The Norwegian Government Pension Fund, one of the largest pools of sovereign capital in the world, lost $21.3bn in the first six months of 2020 as its investments failed to weather the market storm unleashed by Covid-19.

The giant fund’s 3.4% investment loss undershot its market benchmark by 0.11 percentage points, the fund said in its half-year report, published on 18 August. This was chiefly due to the management of its comparatively small real estate portfolio — worth $49bn out of a fund worth 10,400 billion Norwegian kroner, or $1.18tn.

The real estate portfolio fell in value by 8.7% during the six months. The fund holds around a third of its $49bn property portfolio in listed real estate companies, which plunged in value by a fifth. It also recorded mark-downs in the value of its off-market property holdings, though these were unrealised.

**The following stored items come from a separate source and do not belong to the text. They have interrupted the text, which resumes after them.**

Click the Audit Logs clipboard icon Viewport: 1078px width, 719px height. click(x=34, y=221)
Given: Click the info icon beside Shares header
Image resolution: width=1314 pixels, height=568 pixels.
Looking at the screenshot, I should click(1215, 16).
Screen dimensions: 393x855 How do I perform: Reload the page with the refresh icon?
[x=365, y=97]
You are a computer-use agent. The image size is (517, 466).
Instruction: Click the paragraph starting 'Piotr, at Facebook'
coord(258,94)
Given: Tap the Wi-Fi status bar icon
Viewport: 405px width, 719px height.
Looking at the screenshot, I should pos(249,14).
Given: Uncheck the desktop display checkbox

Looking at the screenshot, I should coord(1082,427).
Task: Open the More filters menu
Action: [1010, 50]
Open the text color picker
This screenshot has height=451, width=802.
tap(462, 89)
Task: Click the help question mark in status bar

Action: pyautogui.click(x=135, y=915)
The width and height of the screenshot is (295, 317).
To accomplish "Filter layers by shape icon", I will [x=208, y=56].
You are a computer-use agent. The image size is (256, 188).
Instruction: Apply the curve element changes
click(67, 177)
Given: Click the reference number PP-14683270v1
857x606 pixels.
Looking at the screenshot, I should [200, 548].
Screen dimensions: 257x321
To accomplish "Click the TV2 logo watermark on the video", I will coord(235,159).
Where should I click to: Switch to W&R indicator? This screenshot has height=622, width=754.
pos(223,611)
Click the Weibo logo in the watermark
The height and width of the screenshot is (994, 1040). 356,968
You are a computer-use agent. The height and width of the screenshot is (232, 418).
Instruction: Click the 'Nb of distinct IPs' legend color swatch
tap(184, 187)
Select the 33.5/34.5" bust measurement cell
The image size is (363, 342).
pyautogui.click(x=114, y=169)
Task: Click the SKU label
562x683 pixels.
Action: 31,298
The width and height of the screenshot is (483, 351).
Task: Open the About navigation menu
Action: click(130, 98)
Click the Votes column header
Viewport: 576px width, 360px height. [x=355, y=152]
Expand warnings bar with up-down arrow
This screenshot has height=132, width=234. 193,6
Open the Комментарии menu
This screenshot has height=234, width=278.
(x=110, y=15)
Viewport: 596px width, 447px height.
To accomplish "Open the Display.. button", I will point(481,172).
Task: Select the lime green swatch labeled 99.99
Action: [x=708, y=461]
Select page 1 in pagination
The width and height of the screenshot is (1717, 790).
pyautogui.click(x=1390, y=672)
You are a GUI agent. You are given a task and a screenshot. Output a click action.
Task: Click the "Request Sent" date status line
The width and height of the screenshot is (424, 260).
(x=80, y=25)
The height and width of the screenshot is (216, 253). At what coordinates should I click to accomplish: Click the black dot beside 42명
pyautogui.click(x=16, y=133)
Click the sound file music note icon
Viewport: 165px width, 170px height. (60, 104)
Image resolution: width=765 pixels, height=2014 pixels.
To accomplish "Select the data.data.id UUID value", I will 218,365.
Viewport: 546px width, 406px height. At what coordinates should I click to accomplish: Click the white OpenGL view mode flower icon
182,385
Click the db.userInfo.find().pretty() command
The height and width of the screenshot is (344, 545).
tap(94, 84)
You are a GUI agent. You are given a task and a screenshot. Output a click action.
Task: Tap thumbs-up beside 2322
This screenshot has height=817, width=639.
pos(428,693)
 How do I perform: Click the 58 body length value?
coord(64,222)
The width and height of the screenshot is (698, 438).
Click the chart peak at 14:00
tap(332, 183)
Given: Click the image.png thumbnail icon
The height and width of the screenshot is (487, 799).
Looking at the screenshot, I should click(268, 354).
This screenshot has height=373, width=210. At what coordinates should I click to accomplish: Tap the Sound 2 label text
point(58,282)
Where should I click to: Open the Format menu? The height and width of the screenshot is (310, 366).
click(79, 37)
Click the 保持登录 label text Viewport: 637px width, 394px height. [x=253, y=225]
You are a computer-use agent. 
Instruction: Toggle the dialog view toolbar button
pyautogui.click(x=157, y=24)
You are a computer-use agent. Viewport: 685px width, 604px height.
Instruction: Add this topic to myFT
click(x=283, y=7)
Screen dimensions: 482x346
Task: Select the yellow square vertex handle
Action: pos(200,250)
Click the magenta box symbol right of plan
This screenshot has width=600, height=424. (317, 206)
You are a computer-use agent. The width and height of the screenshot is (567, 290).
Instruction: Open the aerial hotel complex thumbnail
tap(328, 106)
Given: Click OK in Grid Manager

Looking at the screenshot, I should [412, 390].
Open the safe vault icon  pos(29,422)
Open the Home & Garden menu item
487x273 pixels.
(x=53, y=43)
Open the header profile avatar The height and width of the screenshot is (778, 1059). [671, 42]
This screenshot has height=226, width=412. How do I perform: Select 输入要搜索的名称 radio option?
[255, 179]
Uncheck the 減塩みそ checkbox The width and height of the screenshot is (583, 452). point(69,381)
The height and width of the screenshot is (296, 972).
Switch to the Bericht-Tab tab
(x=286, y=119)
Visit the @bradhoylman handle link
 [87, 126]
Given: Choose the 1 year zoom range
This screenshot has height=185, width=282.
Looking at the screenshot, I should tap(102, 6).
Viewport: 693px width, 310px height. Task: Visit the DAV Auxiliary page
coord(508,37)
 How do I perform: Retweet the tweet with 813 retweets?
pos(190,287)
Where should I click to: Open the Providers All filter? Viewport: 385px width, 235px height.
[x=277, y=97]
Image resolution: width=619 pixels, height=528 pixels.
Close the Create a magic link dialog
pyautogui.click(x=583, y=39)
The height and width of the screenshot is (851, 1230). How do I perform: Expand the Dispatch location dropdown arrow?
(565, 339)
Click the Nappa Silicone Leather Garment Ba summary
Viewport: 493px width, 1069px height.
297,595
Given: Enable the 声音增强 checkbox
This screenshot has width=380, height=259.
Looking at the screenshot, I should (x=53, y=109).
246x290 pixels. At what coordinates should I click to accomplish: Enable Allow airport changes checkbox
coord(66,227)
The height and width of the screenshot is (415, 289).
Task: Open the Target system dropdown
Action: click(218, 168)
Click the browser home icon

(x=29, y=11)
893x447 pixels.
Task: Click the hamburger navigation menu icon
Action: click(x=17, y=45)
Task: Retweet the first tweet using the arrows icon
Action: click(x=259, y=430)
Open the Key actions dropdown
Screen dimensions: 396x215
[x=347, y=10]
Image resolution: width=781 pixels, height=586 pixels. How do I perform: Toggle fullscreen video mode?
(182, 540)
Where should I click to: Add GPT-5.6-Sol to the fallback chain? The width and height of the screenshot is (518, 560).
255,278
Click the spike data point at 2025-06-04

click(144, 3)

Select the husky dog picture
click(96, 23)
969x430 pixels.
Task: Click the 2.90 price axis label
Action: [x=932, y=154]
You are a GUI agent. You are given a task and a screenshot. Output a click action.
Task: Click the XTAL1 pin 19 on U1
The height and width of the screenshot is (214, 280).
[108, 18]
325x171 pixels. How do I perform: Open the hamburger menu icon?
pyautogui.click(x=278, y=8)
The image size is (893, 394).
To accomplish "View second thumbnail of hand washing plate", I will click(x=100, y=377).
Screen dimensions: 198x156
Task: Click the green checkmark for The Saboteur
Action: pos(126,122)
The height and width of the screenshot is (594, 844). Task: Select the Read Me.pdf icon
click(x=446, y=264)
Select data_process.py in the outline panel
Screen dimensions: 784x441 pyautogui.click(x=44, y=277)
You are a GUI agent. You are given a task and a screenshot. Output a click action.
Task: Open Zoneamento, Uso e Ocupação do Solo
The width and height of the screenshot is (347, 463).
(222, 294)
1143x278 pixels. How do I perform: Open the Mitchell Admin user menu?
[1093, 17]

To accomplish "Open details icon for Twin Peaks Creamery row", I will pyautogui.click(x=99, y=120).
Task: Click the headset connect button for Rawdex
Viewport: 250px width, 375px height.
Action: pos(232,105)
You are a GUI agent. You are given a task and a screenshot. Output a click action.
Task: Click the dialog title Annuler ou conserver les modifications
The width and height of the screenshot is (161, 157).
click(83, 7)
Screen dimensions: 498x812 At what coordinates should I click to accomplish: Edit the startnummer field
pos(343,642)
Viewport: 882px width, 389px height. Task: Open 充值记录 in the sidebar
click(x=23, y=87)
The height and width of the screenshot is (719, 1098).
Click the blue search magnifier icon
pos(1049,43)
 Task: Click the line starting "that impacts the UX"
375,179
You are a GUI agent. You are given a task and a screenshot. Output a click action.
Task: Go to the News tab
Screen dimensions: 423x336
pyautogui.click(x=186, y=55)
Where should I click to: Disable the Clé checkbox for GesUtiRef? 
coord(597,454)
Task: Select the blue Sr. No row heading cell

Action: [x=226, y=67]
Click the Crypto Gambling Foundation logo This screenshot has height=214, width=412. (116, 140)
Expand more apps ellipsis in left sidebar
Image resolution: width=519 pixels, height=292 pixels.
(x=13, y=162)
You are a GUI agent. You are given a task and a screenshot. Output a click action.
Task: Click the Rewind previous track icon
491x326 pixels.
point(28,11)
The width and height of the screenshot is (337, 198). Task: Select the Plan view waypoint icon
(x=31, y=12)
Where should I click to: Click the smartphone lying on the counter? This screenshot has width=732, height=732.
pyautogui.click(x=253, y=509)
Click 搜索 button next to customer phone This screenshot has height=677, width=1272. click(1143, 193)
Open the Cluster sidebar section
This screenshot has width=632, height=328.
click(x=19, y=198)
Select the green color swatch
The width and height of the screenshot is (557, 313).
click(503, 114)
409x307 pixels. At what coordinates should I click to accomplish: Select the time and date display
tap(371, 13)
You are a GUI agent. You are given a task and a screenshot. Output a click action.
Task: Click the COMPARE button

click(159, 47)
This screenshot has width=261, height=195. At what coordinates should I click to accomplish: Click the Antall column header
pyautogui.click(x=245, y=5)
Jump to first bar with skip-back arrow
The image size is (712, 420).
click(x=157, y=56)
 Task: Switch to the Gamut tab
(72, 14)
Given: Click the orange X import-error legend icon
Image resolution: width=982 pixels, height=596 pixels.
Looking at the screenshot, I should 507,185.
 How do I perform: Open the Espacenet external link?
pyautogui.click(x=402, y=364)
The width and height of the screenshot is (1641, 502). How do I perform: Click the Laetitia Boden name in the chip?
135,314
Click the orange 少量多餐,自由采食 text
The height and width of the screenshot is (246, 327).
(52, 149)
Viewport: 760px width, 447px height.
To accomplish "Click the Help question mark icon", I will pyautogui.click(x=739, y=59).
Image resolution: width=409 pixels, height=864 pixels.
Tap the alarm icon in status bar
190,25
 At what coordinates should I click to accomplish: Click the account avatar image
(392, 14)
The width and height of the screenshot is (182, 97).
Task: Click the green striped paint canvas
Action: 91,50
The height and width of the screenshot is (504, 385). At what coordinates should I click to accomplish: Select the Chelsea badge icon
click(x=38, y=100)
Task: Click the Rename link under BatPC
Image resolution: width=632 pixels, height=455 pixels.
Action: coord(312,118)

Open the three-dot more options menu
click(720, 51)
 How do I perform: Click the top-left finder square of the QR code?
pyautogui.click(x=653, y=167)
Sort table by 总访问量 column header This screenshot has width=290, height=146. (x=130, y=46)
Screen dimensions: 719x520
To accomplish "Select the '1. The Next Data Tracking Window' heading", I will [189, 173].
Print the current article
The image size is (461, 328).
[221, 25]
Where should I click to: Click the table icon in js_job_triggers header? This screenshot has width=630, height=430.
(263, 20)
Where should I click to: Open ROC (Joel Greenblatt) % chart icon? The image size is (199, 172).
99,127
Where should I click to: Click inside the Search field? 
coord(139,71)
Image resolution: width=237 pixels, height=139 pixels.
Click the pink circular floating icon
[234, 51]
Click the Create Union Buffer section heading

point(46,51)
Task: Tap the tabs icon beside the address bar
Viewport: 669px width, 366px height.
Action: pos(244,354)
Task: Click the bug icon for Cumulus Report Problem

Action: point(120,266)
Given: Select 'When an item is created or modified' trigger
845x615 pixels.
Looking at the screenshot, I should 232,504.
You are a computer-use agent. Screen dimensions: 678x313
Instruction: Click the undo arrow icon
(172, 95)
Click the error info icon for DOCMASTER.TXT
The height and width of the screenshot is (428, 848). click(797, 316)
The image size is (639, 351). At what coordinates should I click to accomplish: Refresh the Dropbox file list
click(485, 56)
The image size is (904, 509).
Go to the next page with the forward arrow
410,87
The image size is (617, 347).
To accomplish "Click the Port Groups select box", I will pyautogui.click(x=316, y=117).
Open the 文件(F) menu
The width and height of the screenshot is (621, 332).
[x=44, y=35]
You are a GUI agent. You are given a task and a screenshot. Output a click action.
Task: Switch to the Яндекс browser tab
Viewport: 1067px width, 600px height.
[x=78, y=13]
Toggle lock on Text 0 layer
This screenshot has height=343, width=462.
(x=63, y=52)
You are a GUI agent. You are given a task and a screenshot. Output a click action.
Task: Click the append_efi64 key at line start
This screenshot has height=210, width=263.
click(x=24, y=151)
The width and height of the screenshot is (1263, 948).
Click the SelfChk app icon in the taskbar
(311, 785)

The fall in value for its real-estate portfolio may have impacted particularly hard on the relative performance figures, because the fund measures its performance by reference to what it would have made had it kept the money in stocks.

By contrast, the Government Pension Fund said that while its much-larger equity portfolio — worth $819bn at 30 June — lost 6.8% in the first half, this was actually a 0.16-percentage-point outperformance of its target, thanks to its holdings in the finance and healthcare sectors.

However, an overallocation to value stocks — stocks picked because they look cheap, as opposed to because they seem likely to go up in value — hurt the fund. Value stocks have seriously underperformed for several years, and many fund managers are anxious to correctly pinpoint the moment when this trend may reverse.

The sovereign wealth fund’s bondholdings recorded gains for the period, up 5.1% as governments around the world slashed interest rates to tackle the pandemic. Interest rates — and hence bond yields — move inversely to bond prices.

The Norwegian fund profited by a decision to hold a larger position in government bonds, and a smaller position in corporate bonds, than the makeup of global bond benchmarks would suggest. Its bond managers outperformed their target by 0.14 percentage points during the half-year.

Tronde Grande, the deputy chief executive of Norges Bank Investment Management, which oversees the fund, said in a statement: “Even though markets recovered well in the second quarter, we are still witnessing considerable uncertainty.”